(Collected data entries)
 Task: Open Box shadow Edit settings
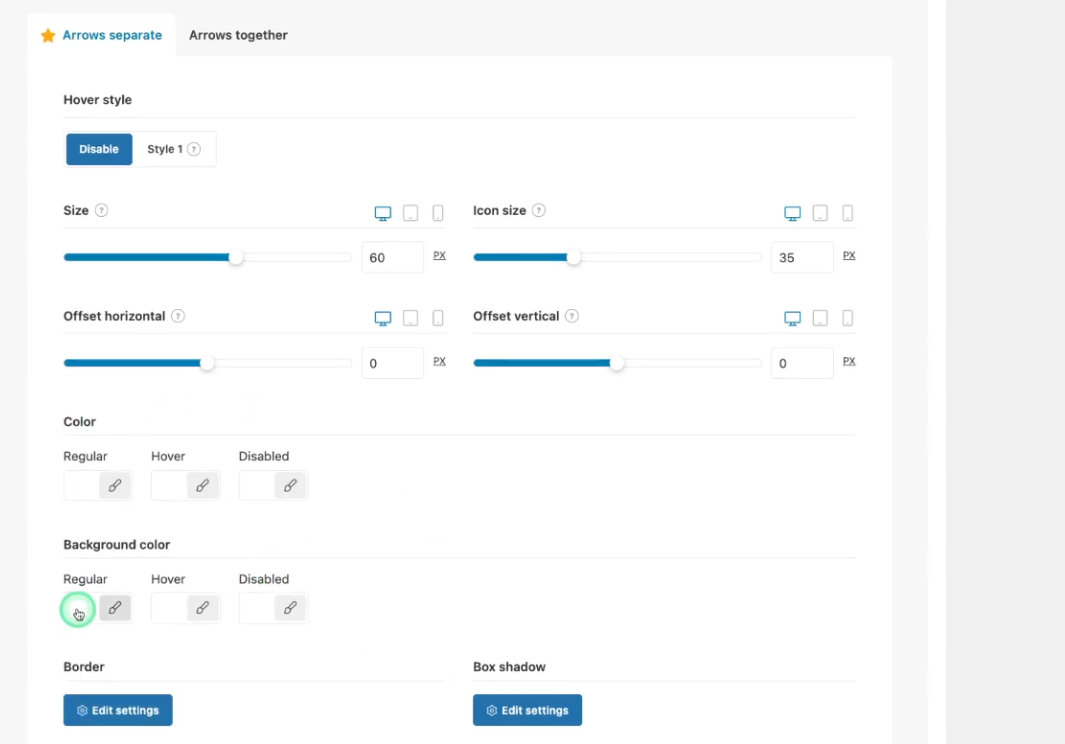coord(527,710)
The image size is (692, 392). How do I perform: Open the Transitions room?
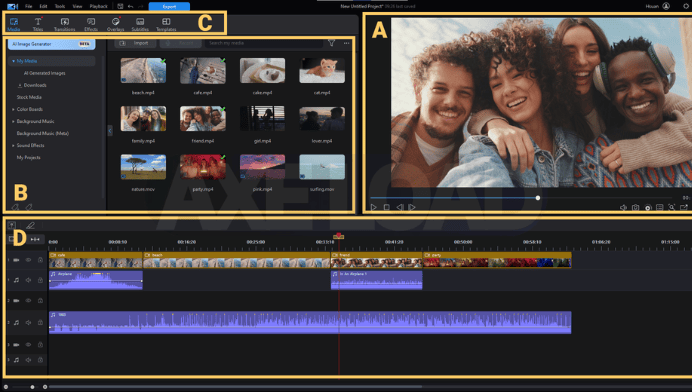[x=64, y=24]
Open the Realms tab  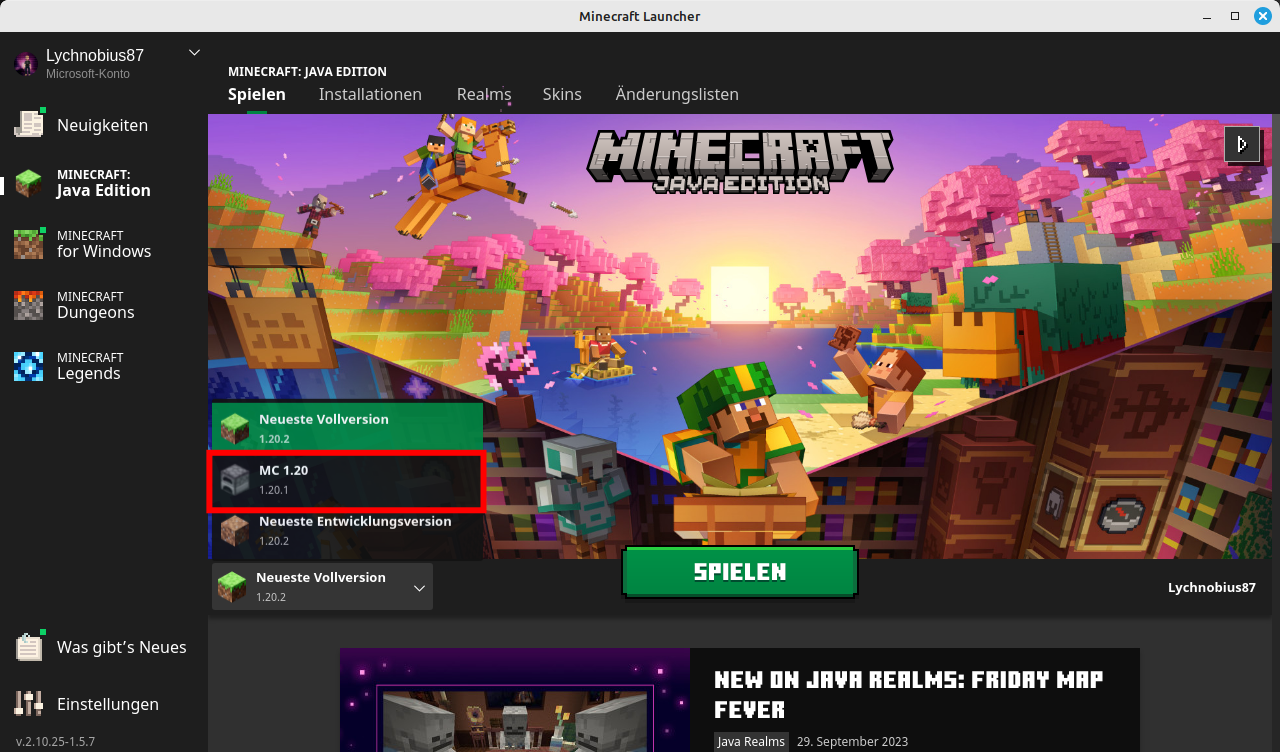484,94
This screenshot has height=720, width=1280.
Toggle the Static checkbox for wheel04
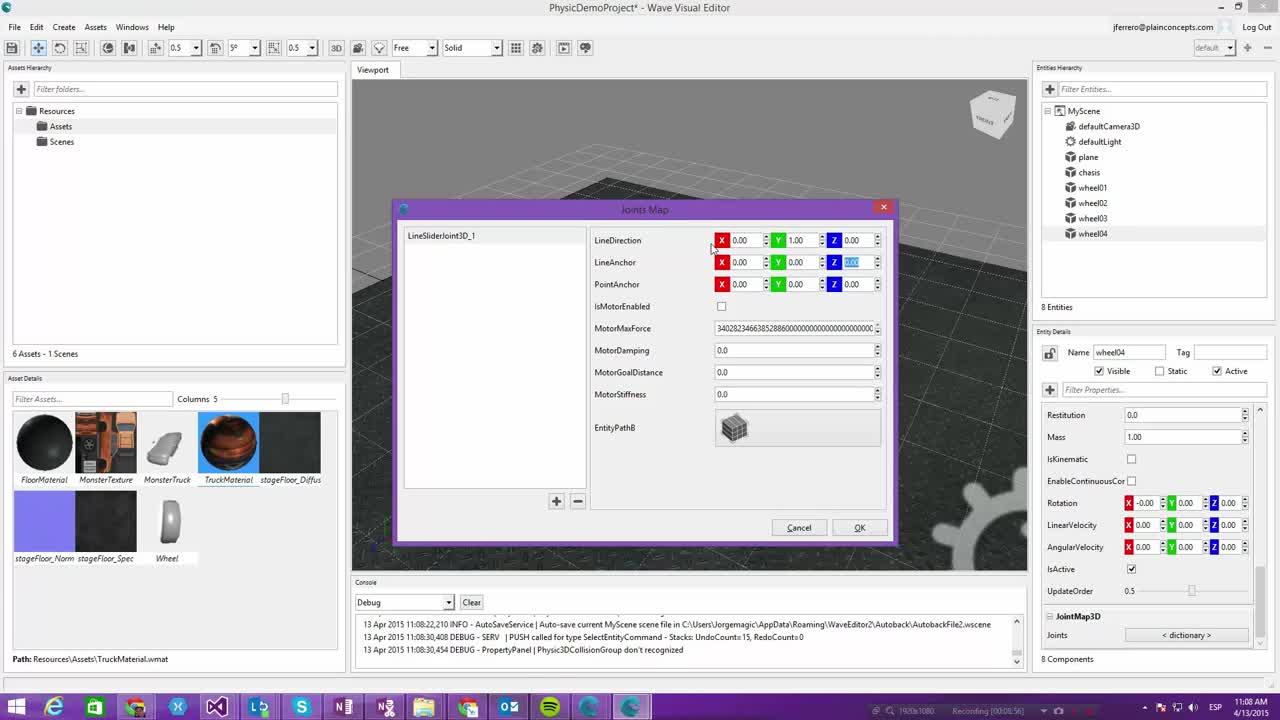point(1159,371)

> [What the task asks]: Return only the lines from the line containing "This screenshot has height=720, width=1280." through the last line of the records above, both ends included, exactly as written, leaving pictures out.

> [Expected answer]:
This screenshot has height=720, width=1280.
Toggle the Static checkbox for wheel04
point(1159,371)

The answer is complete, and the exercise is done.